Most certainly not, they do not think that far, but they take us for fools. [...] If the bull was aware of his strength…

He would not be a slave, my friend 17.

 

Such conversations on the moral and intellectual capacities of animals and the legitimacy of their murder were sometimes coupled with more concrete remarks on the meat-production system itself. Another serialized story of Le Magasin d’éducation et de récréation released in 1875 tells the story of a young farmer having to take care of different animals. Although desperate when forced to send his very affectionate geese to their death, the young boy is happy to see his naughty turkeys turned into roasts filled with chestnuts. His pigs are described as smart and sensitive creatures which have been degraded by animal farming :

 

Animal husbandry, which should not be mistaken with education, has depraved and distorted pigs. [...] It has resulted in completely artificial pigs, especially in England. [...] This kind of pig is a monster of civilization. The repulsion it inspires, when not yet smoked, I can understand. [...] But who put him in that cob ? Do you think he enjoys being there ? 18

 

In the course of the century, children’s media fiction thus offered a space of discussion for setting the limits of morality. This phenomenon was enhanced with the invention of the child reader as a sensitive, innocent being that should be protected from violence. Within the dominant ideological framework of meat-eating, a growing unease towards the reality of meat production as well as a reflection on what animal welfare truly means emerged under the bucolic depictions of the charming countryside. Young readers had to be educated to numb their compassion for farm animals and to accept their slaughter. This discomfort soon translated into a gradual erasure of the representation of the suffering and death of farm animals.

 

Not Just a Cow

The utilitarian perspective which dominated the 19th century allowed food habits to shift towards a meat-oriented diet at the same time as concern grew for animal welfare. Rooted in the belief that the mistreatment of animals mirrored a deviant personality, this perspective was best expressed in Bentham’s Introduction to the Principles of Morals and Legislation (« the question is not, Can they reason ? nor, Can they talk ? but, Can they suffer? 19 »), and is still widely held today. It assumes that animals, since they are not self-aware and have no interest in living, can be killed and eaten as long as they do not suffer too much. This view has also inspired most of the Western legislation on animal condition 20. What suffering “too much” really means has been left open to discussion.
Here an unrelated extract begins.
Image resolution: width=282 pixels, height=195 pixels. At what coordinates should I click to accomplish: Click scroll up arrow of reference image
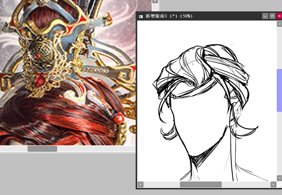pos(155,2)
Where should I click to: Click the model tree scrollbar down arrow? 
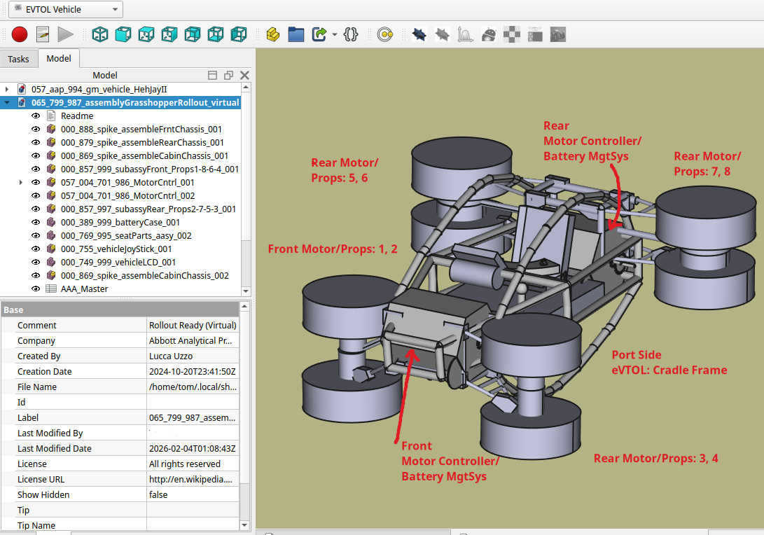coord(245,291)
During the late 19th century, youth fiction contributed to this debate by staging farm animals who take up human argumentation to proclaim that the best life they could ever live was a life dedicated to human needs. This animalization of children’s stories (that is to say, anthropomorphized animals becoming the main characters of an animal-centered story), which did not solely involve farm animals, also reflected, as said earlier, a change in the perception of childhood, increasingly understood as a privileged moment of innocence still preserved from the disenchantment of the adult world 21. In the case of animals for slaughter, animal-focused narratives resulted in the gradual obliteration of their actual living conditions. The brutality of animal husbandry was erased, and animal lives were depicted as imaginary and peaceful collectivities mirroring human’s societal hierarchies.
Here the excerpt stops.